**DATA**:

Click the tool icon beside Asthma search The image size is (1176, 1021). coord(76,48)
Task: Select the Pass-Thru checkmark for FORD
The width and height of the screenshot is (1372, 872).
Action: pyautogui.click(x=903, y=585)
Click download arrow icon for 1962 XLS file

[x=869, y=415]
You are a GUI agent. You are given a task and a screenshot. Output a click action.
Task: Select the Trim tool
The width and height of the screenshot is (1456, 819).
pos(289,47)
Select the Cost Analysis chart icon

**EXERCISE**:
Which lines above run from the one containing "Task: Select the Pass-Thru checkmark for FORD" down to the one containing "Task: Select the Trim tool"? Repeat exactly those, both ends included, and nothing else.

**EXERCISE SOLUTION**:
Task: Select the Pass-Thru checkmark for FORD
The width and height of the screenshot is (1372, 872).
Action: pyautogui.click(x=903, y=585)
Click download arrow icon for 1962 XLS file

[x=869, y=415]
You are a GUI agent. You are given a task and a screenshot. Output a click action.
Task: Select the Trim tool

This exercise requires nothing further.